**PROBLEM REQUIREMENTS**
Copy out each line of the data below in which "filters" appears.
___ INFORMATION PROVIDED ___
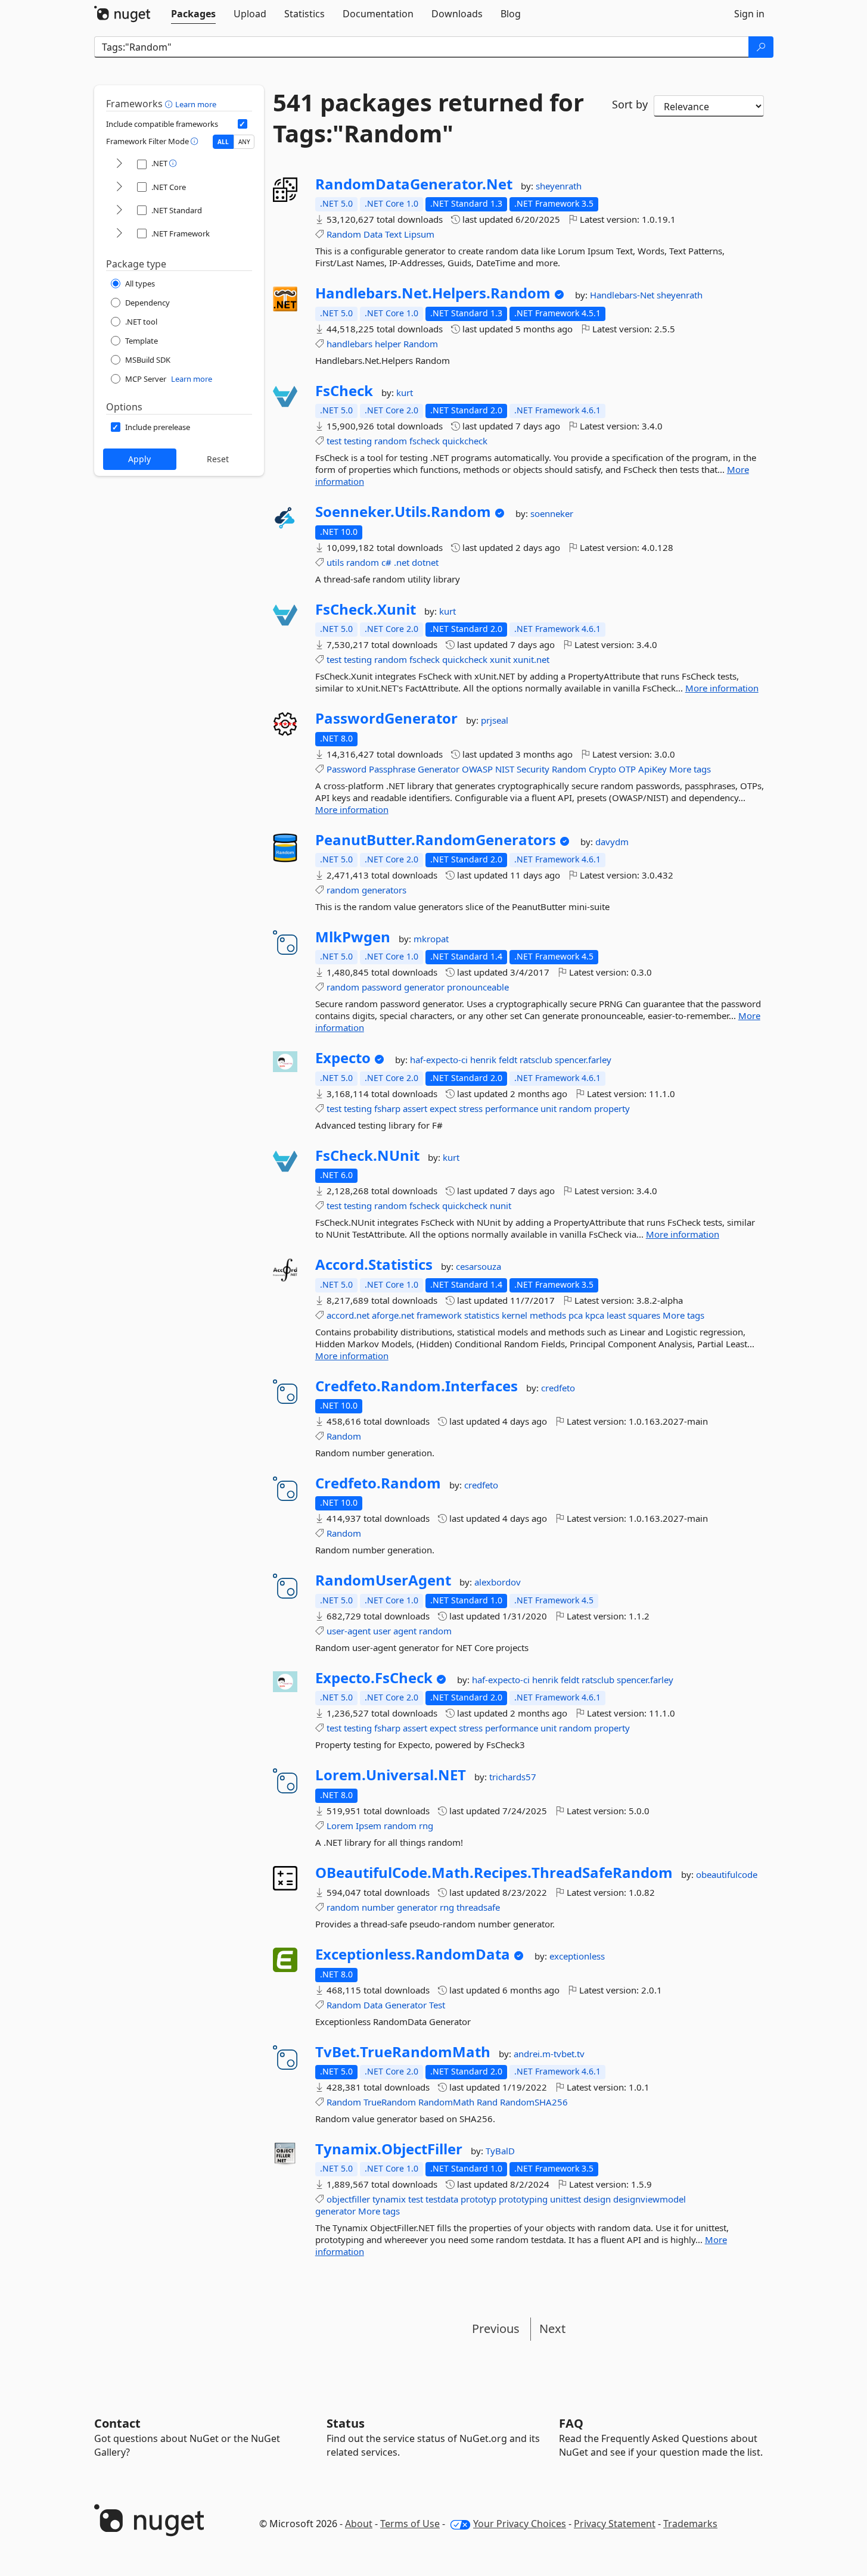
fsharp (387, 1108)
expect (443, 1108)
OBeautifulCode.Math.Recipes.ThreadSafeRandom (494, 1872)
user (382, 1631)
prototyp (478, 2199)
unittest (565, 2199)
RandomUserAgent (383, 1580)
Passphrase (392, 769)
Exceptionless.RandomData (412, 1954)
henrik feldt (495, 1060)
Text (393, 234)
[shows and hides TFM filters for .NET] (119, 164)
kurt (404, 392)
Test (437, 2005)
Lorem (340, 1825)
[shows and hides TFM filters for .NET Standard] (119, 210)
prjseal (494, 720)
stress (471, 1108)
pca (575, 1315)
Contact (117, 2423)
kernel (514, 1315)
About (358, 2523)
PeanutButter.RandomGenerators (435, 839)
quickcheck (464, 441)
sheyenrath (559, 186)
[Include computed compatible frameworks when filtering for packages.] (242, 123)
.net (401, 562)
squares (644, 1315)
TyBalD (500, 2151)
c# (386, 562)
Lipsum (419, 234)
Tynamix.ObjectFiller (388, 2149)
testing (358, 441)
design (597, 2199)
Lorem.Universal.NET (390, 1774)
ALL (223, 142)
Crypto (602, 769)
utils (335, 562)
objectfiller (348, 2199)
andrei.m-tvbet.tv (549, 2054)
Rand (487, 2102)
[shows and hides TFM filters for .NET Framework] (119, 233)
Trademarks (690, 2523)
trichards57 (512, 1777)
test (334, 441)
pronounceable (478, 987)
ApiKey (652, 769)
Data (373, 234)
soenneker (551, 513)
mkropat (431, 939)
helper (388, 344)
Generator (438, 769)
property (612, 1108)
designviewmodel (649, 2199)
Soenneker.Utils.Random (403, 511)
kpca (594, 1315)
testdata (441, 2199)
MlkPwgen (352, 936)
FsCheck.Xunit (365, 609)
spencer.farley (583, 1060)
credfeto (558, 1388)
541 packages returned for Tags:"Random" (428, 118)
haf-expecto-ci (440, 1060)
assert (415, 1108)
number (378, 1907)
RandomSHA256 (534, 2102)
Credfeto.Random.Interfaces (416, 1386)
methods (548, 1315)
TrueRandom (389, 2102)
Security (533, 769)
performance (511, 1108)
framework (439, 1315)
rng (426, 1825)
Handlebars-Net (623, 295)
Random (344, 234)
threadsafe (478, 1907)
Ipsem (368, 1825)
___
**EXERCISE SOLUTION**
[shows and hides TFM filters for .NET] (119, 164)
[shows and hides TFM filters for .NET Standard] (119, 210)
[shows and hides TFM filters for .NET Framework] (119, 233)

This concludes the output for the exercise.